BEGIN Document passage

Elisabetta Falchetti (1948-2022)
For the culture of sustainability
DOI:
https://doi.org/10.13135/2384-8677/8882Abstract
Elisabetta Falchetti was a reference point for all those approaching the boundaries of knowledge and relationships between disciplines such as Ecology, Art Sciences, Museology, Education and Neuroscience within a sustainability framework. Her worldview was contagious and stimulated anyone she met along her path to play an active role in her life. With the European Centre for Cultural Organisation and Management (ECCOM), we met precisely on the ground of this common commitment. She was deeply convinced of the need for profound social transformation to promote justice, equity, gender equality, well-being, quality of life and sustainable communities. Her gaze and attention were constantly addressed to local communities, especially those marginalized or discriminated against, to create opportunities for cultural life participation, to encourage creative interaction and exchange. She always supported and felt the need for a new cultural and social museology more focused on the needs of communities. The emerging social museology must reflect on certain social priorities and experiment new strategies to create “contact zones” (Clifford, 1997). The metaphor, which she loved so much and has guided many of our reflections, takes inspiration from systemic structure of living systems. The spaces that in the various structures represent borders and contiguous areas, such as those between cells, organs, populations, biotic communities, ecosystems, guide reflection on the importance of boundaries (Da Milano, Falchetti & Guida, 2019). In those contact zones it is possible to develop constructive relationships between environment and culture, new narratives and visions, social representations. This process can encourage multi-, inter- and trans-cultural approaches.

END Document passage
BEGIN Supplied material

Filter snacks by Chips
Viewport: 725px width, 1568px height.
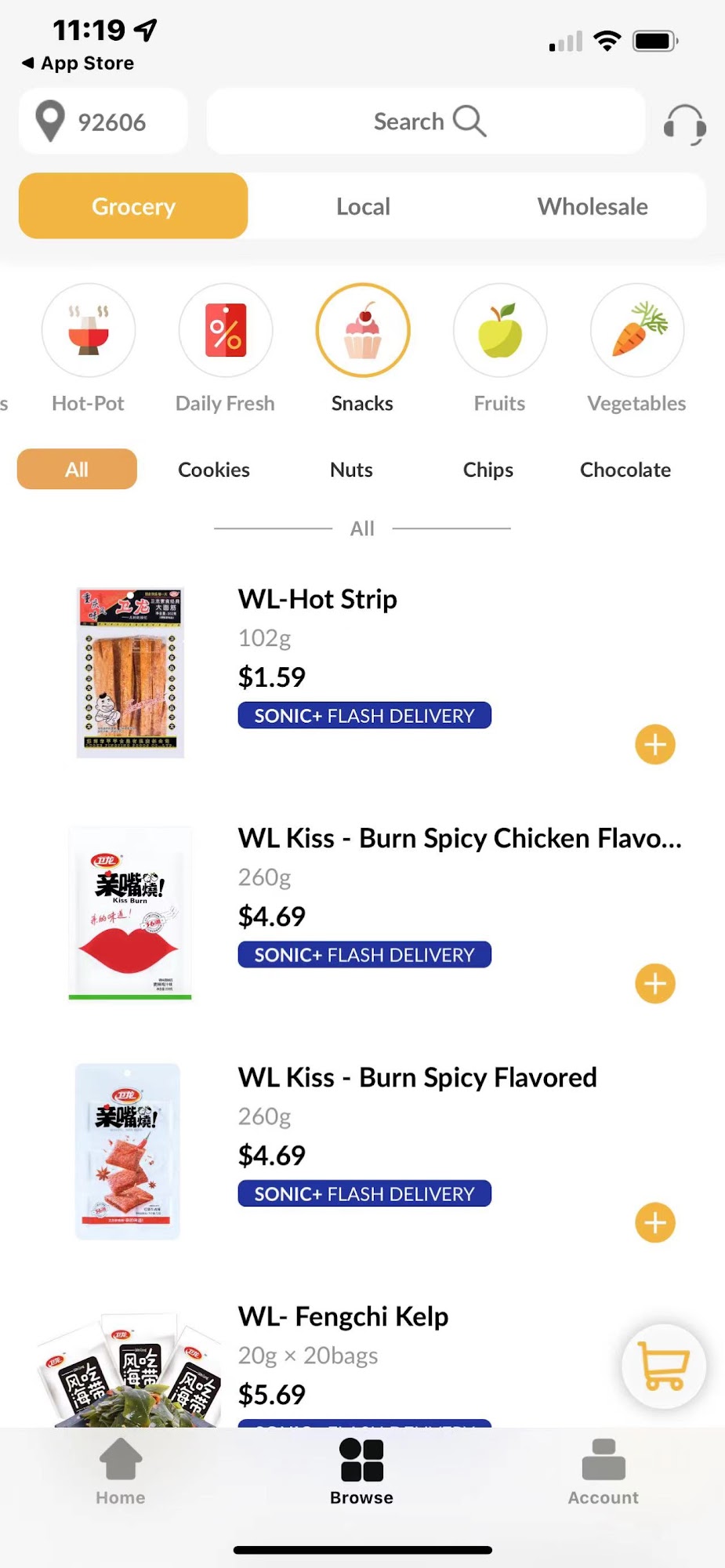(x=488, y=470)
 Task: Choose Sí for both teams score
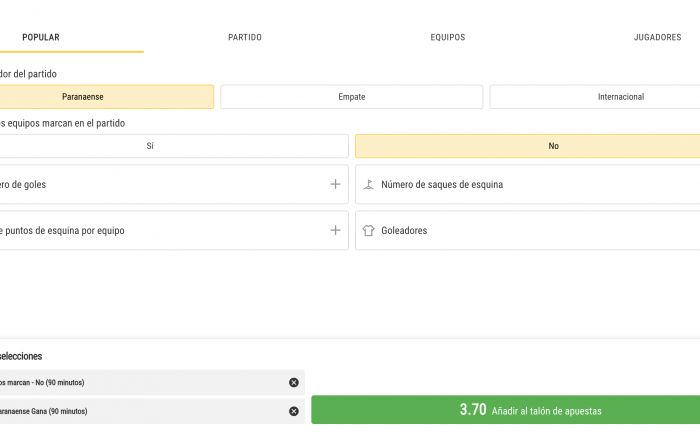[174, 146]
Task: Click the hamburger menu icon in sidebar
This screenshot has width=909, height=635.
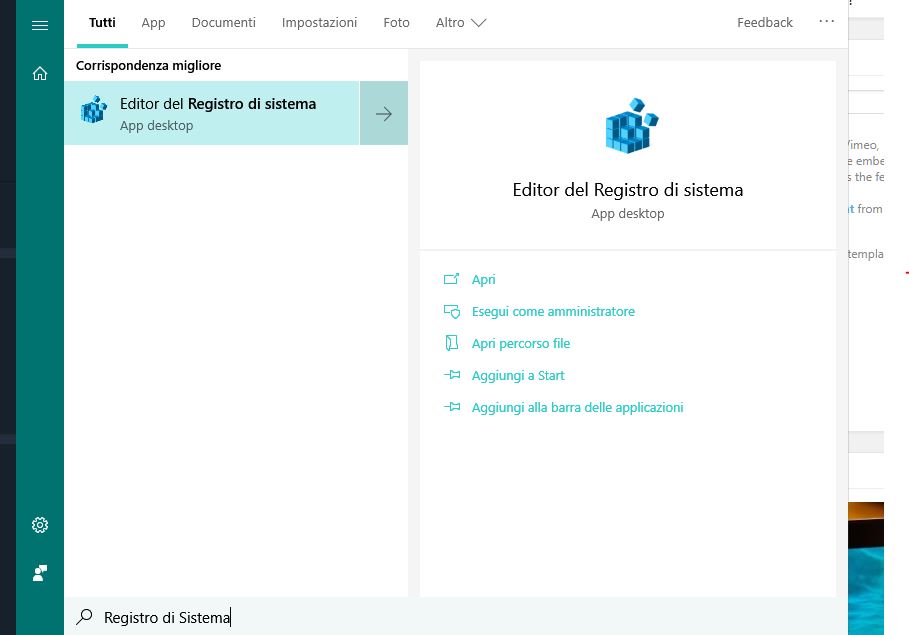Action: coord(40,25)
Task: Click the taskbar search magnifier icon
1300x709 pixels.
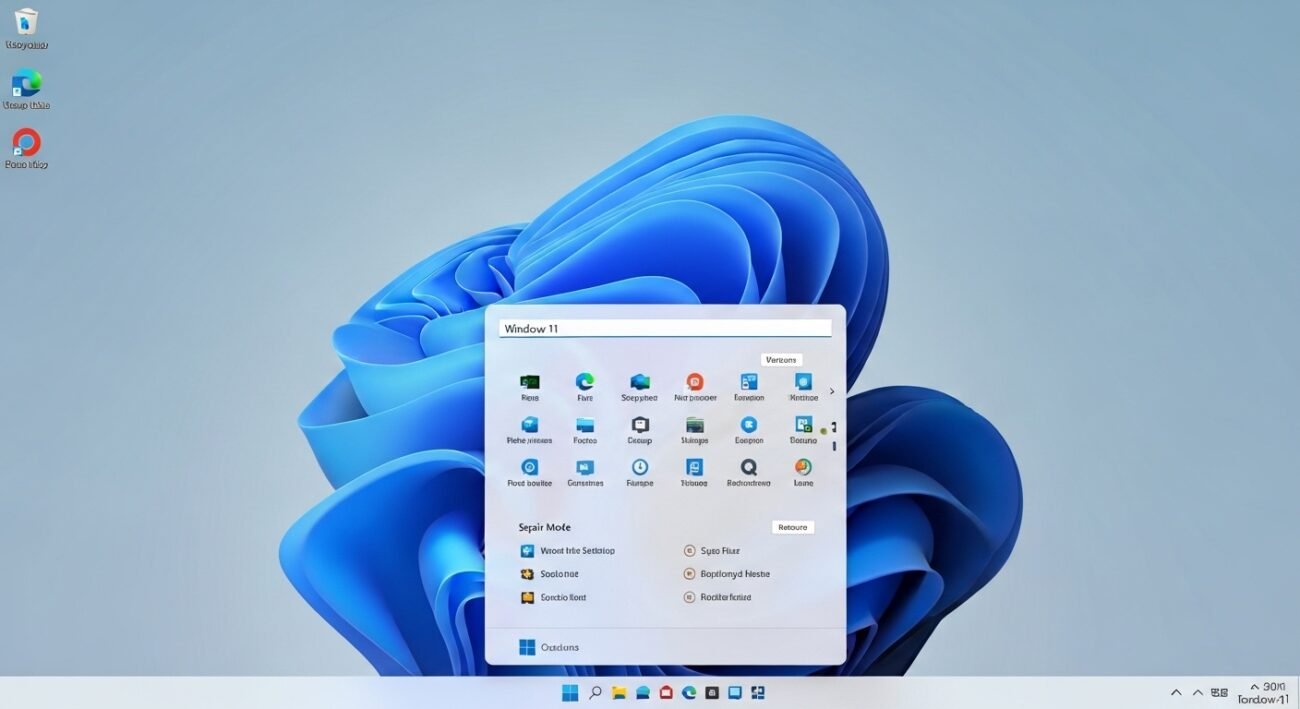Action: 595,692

END Supplied material

_What you will do_:
1. In the abstract on Elisabetta Falchetti, what kind of museology did she always support?
2. Write a continuation of the abstract on Elisabetta Falchetti, starting after its final sentence.
The records are not needed for anything here.

_Outputs for the tasks_:
1. A new cultural and social museology more focused on the needs of communities.

2.
For Elisabetta Falchetti, Ecology was the science that can integrate narratives and visions that spread systemic thinking. Feudozzo’s experience (L’Astorina et al., 2021) represented a moment of reflection on this issue to help build new ethical-social attitudes and horizons (Falchetti & Guida, 2021).
A fundamental element for her was the role that imagination plays in the processes of transformation and change. In one of her latest contributions, she said "people’s imaginative capacity must be nurtured. In fact, only with a fervent imagination does it become possible to build a sustainable perspective for the future and to identify strategies to pursue it” (Guida & Falchetti, 2021).
She leaves us with many things to reflect on but also with things still to be imagined and told.